Edit: Taste wise, it is similar to quark I would say, but maybe more smooth and gelatinous. Like a lighter version of the Morrisons quark. Quark crossed with greek yogurt might be a way of explaining it.


----------



## Warman (Aug 13, 2010)

Quark is also a very valid option cheap 80p for 250g Mix it with jam or something for a quick fix..


----------



## UKBenC (May 23, 2011)

I usually have a 5/6 egg omlette with ham and cheese!


----------



## doylejlw (Feb 14, 2010)

steak, eggs, kebab, what ever take my fancy to be honest.


----------



## Ts23 (Jan 14, 2011)

my girlfriends clam is usually the last thing i eat.


----------



## Breda (May 2, 2011)

bassline boy said:


> does she eat your mini peperoni?


you mean his cocktail sausage


----------



## irishdude (Sep 26, 2009)

Huge fan of quark, love the stuff. Usually mix in some flavoured whey and walnuts.


----------



## Jaymond0 (May 14, 2011)

.. as well as having meat avec veg shortly before bed, I've started drinking a pint of water right before bed so that I wake approx 3 hours later for a whizz with a

pro shake waiting in the bathroom to down before I go back to bed. Sneaky way of shortening that starvation period.


----------



## Greenspin (Dec 27, 2010)

Jaymond0 said:


> .. as well as having meat avec veg shortly before bed, I've started drinking a pint of water right before bed so that I wake approx 3 hours later for a whizz with a
> 
> pro shake waiting in the bathroom to down before I go back to bed. *Sneaky way of shortening that starvation period.*


There is not going to be 1 iota of starvation 3 hours after you have just eaten meat and veg. Just because you go to sleep, does not automatically make you go into so called starvation. In fact, sleep is going to reduce your energy requirements, so less likely you will starve.


----------



## Jaymond0 (May 14, 2011)

Haha by starvation you take me far too seriously on that note dude. lol.

I sleep roughly 9 hours per night. I used to often wake up really hungry half way through the night with my stomach rumbling for food but used to just go back to sleep. I have recently found out that in training, training for a marathon or bulking up or training for strength, if you are hungry at any stage you ARE DOING DAMAGE to your body. FACT.

My gains since introducing the shake when I wake half way through the night has been noticibale mainly on recovery. about 4 weeks into doing this now.


----------



## El Toro Mr UK98 (Nov 11, 2011)

I have a ten egg omelette, 2 yolks rest whites then 20 mins later ill take 10 - 15 g of glutamine, and ZMAs then 10 mins after i take a hand full of gasparis aminomax 6000 BCAAs then my body is primed for growth an repair


----------



## monkeybiker (Jul 21, 2010)

Jaymond0 said:


> .. as well as having meat avec veg shortly before bed, I've started drinking a pint of water right before bed so that I wake approx 3 hours later for a whizz with a
> 
> pro shake waiting in the bathroom to down before I go back to bed. Sneaky way of shortening that starvation period.
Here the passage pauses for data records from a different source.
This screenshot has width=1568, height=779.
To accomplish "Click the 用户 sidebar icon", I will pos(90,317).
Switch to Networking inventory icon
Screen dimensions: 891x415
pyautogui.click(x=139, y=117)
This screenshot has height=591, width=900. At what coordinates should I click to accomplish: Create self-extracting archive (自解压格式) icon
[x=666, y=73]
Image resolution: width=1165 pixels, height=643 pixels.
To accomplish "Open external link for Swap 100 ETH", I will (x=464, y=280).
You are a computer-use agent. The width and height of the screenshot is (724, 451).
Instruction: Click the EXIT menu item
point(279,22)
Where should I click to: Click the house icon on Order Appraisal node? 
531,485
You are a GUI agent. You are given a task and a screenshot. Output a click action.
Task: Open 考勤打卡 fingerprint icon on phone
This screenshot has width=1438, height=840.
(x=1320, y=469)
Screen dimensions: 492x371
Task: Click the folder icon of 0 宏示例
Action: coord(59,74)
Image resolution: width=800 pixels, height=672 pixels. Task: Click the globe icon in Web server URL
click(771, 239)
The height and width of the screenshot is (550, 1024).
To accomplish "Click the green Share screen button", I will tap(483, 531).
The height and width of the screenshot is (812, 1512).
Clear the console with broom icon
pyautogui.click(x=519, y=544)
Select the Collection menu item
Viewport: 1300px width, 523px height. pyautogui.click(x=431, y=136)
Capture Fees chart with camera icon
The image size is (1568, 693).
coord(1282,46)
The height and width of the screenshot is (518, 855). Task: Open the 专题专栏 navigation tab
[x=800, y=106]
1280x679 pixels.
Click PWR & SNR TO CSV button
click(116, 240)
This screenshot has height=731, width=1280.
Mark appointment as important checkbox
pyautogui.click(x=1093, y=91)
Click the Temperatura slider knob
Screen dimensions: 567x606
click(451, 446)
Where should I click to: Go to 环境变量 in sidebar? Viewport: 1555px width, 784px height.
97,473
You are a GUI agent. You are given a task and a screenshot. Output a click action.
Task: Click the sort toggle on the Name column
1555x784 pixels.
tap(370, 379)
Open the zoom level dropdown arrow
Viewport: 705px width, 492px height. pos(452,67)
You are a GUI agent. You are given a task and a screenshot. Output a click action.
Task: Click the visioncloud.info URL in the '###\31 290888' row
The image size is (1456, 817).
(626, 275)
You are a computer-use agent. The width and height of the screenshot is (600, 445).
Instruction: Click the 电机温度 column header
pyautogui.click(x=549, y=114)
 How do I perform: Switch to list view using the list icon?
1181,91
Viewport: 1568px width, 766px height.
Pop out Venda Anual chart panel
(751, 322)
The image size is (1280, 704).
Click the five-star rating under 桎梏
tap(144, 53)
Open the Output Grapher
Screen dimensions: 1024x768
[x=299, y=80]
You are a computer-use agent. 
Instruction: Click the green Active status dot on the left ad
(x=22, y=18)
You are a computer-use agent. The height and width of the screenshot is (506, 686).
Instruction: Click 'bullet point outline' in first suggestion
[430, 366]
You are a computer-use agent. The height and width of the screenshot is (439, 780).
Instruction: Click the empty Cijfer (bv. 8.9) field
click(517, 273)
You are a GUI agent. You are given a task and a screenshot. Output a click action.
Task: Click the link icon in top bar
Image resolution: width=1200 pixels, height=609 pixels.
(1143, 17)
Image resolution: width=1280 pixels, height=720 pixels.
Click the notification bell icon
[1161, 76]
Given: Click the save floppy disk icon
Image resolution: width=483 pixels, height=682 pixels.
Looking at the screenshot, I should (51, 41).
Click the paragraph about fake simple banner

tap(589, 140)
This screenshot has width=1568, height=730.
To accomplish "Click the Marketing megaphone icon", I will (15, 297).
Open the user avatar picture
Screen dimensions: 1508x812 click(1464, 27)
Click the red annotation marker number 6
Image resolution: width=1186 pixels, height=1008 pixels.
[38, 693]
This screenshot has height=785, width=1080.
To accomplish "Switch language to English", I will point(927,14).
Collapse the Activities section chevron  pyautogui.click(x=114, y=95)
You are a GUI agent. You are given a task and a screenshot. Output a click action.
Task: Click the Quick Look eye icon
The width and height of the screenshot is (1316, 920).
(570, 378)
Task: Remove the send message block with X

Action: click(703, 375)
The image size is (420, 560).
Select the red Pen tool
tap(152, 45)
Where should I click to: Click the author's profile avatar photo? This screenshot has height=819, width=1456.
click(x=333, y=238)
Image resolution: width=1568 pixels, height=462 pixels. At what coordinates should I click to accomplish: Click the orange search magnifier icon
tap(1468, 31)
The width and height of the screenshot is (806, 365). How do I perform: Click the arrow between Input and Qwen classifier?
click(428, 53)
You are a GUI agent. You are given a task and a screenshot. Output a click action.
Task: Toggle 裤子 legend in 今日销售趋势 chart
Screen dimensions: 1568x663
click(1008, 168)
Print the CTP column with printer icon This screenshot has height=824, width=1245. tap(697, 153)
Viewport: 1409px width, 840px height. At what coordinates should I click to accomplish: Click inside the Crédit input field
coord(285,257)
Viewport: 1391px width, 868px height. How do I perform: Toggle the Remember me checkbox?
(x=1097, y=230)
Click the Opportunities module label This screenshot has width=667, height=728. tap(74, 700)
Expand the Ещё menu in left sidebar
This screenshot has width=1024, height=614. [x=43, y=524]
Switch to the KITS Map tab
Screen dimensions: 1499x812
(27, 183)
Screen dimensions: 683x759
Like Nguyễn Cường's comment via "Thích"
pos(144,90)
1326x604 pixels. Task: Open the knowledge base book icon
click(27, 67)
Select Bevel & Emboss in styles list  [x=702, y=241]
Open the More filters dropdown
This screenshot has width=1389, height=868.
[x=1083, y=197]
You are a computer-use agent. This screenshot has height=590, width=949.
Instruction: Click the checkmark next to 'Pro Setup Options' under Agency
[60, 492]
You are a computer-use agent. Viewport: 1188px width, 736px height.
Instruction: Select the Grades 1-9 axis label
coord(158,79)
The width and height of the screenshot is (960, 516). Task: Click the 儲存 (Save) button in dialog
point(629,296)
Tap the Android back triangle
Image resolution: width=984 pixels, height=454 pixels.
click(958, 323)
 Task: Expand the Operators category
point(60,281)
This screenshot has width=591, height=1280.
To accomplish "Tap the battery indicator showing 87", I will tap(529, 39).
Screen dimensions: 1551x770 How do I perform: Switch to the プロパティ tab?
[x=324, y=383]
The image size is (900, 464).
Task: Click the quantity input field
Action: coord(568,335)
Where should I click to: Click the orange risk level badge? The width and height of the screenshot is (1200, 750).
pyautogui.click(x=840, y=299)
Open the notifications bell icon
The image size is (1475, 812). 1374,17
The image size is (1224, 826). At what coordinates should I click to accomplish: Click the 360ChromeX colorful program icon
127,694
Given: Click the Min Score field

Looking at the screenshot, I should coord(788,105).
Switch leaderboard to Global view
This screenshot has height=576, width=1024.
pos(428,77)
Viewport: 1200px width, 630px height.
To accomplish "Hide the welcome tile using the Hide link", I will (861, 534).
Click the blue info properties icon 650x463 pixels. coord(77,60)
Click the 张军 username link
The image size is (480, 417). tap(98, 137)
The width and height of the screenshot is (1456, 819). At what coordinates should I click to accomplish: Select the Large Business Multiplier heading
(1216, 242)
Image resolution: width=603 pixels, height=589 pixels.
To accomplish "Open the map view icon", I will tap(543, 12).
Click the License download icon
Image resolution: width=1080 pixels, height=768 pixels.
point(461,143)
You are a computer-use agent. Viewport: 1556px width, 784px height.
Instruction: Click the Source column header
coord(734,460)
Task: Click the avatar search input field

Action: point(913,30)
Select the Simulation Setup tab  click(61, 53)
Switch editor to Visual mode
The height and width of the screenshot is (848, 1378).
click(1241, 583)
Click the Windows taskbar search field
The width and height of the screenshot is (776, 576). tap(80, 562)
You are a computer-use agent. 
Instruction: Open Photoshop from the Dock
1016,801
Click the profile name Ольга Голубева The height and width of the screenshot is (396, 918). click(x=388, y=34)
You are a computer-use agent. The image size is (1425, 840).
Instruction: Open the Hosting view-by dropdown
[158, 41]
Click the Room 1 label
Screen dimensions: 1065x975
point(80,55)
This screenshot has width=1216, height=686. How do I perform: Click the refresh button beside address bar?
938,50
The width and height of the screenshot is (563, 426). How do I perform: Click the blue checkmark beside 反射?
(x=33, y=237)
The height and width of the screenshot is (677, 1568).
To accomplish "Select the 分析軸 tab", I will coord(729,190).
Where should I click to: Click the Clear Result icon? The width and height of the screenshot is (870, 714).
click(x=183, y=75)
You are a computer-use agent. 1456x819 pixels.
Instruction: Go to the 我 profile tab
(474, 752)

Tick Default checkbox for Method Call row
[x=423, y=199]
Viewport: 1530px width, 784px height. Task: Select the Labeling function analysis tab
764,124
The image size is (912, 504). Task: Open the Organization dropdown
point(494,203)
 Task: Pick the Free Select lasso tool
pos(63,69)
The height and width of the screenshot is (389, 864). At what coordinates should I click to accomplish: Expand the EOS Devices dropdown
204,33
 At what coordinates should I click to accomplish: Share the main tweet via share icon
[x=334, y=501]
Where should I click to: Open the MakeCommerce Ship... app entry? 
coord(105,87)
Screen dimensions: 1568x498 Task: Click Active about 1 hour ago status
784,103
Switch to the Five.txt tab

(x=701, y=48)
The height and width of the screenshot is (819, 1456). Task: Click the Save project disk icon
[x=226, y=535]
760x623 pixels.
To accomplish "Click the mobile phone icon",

Why not just eat more before you go to bed then you wouldn't have to disturb your sleep.


----------



## Jaymond0 (May 14, 2011)

monkeybiker said:


> Why not just eat more before you go to bed then you wouldn't have to disturb your sleep.


Because going to bed on a full stomach is not very comfortable, not one bit! As long as I'm benefiting from what I'm doing and making gains, I'm happy laughing! :laugh:


----------



## Outtapped (Dec 10, 2012)

just to reiterate what greenspin has said, it doesnt matter what you are eating before bed, as long as you can sleep well on x amount and your overall cals are sufficient then you are ok


----------